Source records:
◆ ◆ ◆

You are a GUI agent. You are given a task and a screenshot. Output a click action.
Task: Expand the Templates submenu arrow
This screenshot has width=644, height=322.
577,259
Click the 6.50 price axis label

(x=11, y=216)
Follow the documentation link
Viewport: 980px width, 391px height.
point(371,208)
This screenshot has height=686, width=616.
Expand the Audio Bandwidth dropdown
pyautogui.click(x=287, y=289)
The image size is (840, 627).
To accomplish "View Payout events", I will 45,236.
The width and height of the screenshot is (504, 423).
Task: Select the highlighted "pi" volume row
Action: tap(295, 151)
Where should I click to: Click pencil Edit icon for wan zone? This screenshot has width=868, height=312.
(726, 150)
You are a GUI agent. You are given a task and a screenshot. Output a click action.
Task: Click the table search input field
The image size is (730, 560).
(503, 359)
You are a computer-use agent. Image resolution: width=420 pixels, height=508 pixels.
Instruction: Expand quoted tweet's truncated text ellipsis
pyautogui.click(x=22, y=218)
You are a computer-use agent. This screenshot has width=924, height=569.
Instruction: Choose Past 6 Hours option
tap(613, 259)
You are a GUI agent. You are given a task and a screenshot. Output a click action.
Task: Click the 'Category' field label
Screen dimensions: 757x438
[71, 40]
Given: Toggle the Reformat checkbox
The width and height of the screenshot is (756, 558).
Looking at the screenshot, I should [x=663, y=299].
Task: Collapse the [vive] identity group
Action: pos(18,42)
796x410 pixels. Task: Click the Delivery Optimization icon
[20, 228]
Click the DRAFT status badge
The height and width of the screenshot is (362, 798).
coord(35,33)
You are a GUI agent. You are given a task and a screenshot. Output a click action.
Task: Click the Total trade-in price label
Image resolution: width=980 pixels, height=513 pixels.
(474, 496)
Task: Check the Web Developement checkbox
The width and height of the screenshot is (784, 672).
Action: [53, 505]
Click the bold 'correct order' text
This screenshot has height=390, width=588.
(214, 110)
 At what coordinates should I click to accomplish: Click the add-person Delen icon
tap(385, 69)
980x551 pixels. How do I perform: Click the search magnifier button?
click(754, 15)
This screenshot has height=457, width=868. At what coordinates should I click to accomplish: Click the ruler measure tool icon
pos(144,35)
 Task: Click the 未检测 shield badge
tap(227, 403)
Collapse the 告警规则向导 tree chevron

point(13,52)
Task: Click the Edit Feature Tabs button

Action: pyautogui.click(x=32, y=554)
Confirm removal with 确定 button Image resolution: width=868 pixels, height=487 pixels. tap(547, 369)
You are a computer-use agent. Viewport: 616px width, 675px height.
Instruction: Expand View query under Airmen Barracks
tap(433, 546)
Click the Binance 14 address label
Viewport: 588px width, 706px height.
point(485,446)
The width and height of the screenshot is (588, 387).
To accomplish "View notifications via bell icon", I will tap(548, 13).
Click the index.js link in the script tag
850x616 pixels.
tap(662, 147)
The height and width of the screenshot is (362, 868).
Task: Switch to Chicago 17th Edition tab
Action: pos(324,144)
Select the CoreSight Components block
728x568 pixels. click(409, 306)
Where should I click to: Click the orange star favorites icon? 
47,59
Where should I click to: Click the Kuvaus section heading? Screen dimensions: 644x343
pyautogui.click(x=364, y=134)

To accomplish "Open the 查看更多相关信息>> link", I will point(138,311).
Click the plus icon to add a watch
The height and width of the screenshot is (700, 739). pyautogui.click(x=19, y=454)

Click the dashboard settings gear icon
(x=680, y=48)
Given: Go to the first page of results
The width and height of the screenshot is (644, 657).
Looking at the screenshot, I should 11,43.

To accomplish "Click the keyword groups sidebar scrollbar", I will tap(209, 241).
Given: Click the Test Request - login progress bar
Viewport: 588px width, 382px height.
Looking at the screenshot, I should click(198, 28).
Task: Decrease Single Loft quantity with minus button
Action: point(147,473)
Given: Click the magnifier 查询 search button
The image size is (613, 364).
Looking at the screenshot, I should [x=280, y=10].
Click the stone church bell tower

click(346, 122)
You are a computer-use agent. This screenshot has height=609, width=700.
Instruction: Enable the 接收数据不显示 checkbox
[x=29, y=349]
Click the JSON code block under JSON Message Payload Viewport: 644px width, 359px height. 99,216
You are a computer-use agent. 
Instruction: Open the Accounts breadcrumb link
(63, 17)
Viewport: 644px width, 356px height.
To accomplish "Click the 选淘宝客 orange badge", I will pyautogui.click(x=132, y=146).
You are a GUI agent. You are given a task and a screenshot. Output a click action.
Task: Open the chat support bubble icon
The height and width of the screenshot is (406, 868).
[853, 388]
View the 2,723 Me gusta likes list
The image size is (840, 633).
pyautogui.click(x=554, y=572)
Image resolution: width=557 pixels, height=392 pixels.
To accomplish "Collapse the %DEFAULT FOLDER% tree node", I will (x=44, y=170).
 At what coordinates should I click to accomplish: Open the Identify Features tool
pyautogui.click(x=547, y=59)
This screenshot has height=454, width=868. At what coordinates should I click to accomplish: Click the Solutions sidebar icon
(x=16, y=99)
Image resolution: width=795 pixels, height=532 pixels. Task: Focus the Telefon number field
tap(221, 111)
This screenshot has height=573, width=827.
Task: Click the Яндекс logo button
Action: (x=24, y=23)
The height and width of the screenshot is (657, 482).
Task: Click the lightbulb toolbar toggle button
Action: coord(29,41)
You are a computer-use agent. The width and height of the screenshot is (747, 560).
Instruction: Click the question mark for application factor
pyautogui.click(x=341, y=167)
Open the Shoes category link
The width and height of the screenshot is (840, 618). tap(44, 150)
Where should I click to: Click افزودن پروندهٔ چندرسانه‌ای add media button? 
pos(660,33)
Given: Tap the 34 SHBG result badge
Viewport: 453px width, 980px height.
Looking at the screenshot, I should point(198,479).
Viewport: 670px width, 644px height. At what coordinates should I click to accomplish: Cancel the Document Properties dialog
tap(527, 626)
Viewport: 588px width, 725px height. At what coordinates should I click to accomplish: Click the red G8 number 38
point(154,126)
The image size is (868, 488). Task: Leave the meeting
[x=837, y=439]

◆ ◆ ◆

— The task —
Wherever the word "computer" appears in the entries above, copy that whole line.

— Solution to the problem —
You are a computer-use agent. Image resolution: width=420 pixels, height=508 pixels.
You are a computer-use agent. This screenshot has width=924, height=569.
You are a computer-use agent. Viewport: 616px width, 675px height.
You are a computer-use agent. This screenshot has height=609, width=700.
You are a computer-use agent. 
You are a computer-use agent. The width and height of the screenshot is (747, 560).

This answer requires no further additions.